这大概也是他放心养我三年的原因,他以为我什么都不知道,因为他什么都听不到。

三岁那年我听不懂,五岁那年我听懂了。

现在我八岁。

足够大了。

足够花三年时间,把该准备的都准备好。

我装了三年的乖巧天真。

师尊让我修炼什么功法,我就修炼什么功法,然后在他看不见的时候,偷偷修炼另一套。

那套功法叫「化剑诀」,是我在藏书阁最深处找到的。布满灰尘的玉简上只刻了一行字:「以身为炉,以魂为刃,剑骨成时,可斩天道。」

没人翻过那枚玉简。

因为它放在禁制最严的第七层,而师尊给我的权限只到第三层。

但天听力不只是听人心声。

它能听万物。

灵阵的禁制有自己的「声音」,一种极其细微的嗡鸣,像蜂翅振动。我花了半年时间学会了辨别不同禁制的频率,又花了半年学会了模仿那种频率,让禁制误以为我是它的主人。

第七层的禁制对我而言,形同虚设。

化剑诀我练了两年。

它和师尊教我的功法完全相反。师尊的功法是养,是把灵力存在体内,让剑骨慢慢生长。
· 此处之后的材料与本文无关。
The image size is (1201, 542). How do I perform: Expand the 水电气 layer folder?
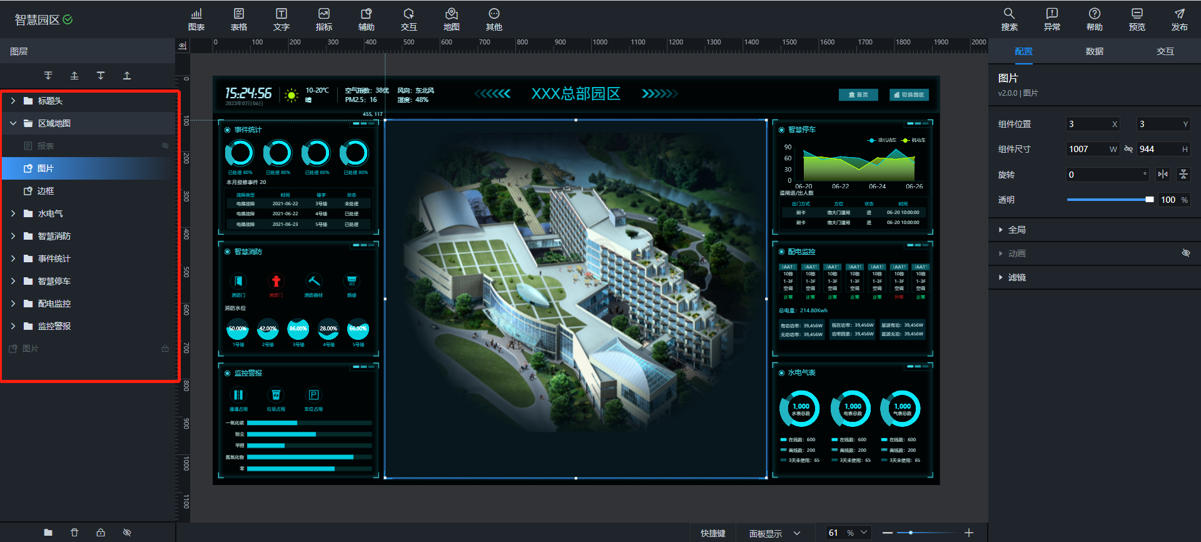[x=13, y=213]
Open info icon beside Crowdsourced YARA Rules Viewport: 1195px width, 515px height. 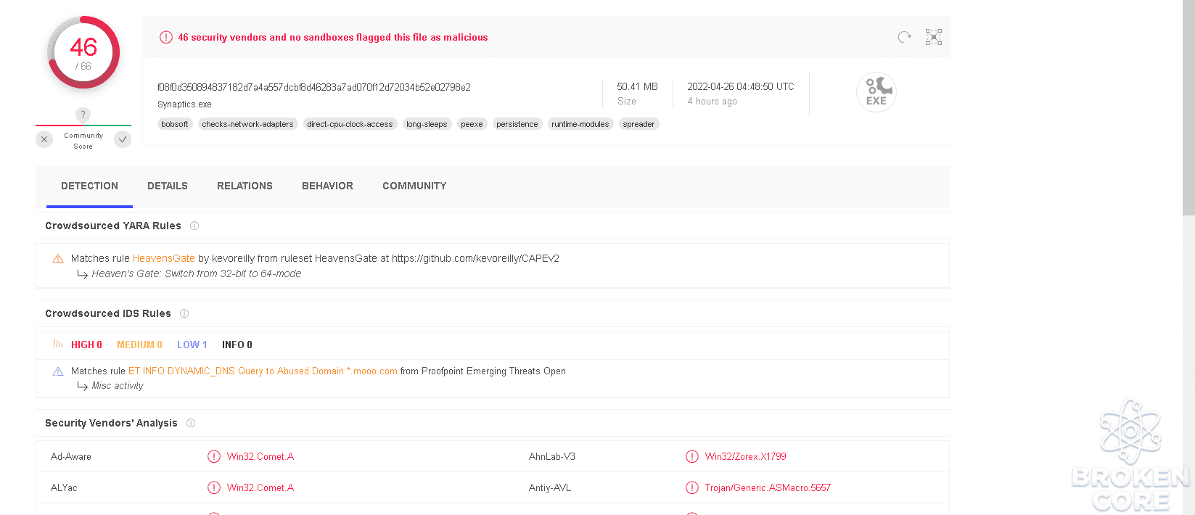pyautogui.click(x=194, y=226)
化剑诀是淬,是把灵力压缩到极致,让剑骨在痛苦中蜕变。

每练一次,骨头里就像有一万根针在扎。

我咬着被角,一声不吭。

师尊第二天来探望我,心疼地问我怎么脸色不好。

我笑着说修炼有点累。

他心里想的是:「生长速度正常,不能让她太疲惫,影响剑骨品质。」

千岁宴前三天。

师尊在玉泉洞府召见了大师兄谢长珩。

我假装在洞府外的竹林里抓蛐蛐,实际上蹲在结界边缘,把他们的对话听得一清二楚。

「三日后千岁宴,各方宗门都会到场。」师尊的声音没有任何波动,「当着所有人的面取骨,取完立刻注入洛瑶残魂。事后宣布小师妹修炼走火入魔,不幸陨落。」

大师兄沉默了很久。

「……师尊,昭昭她——」

「她不知道。」师尊打断他,「一个八岁的孩子,什么都不知道。」

大师兄又沉默了一会儿。

然后他说:「好。」

我蹲在竹林里,手里的蛐蛐笼子被攥得变了形。

三年了,该难过的时候早过了。

我只是把他们的每一句话都刻进脑子里。

三天。

够了。

我把蛐蛐笼子放下,拍了拍裙子上的土,站起来,朝自己的静室走去。

路过洞府门口时,我特意放慢脚步,朝里面甜甜地喊了一声:「师尊,师兄,昭昭回来啦!」

大师兄走出来,脸上挂着惯常的温润笑意,弯腰揉了揉我的头。

「小师妹去哪玩了?」

「抓蛐蛐!」我举起空空的手,「跑掉了。」

他笑了,眼底有一闪而过的东西。

他的心里在说:「再忍三天。三天后,阿瑶就回来了。」

我歪着头,冲他笑。

心里在想:三天后,你们就知道了。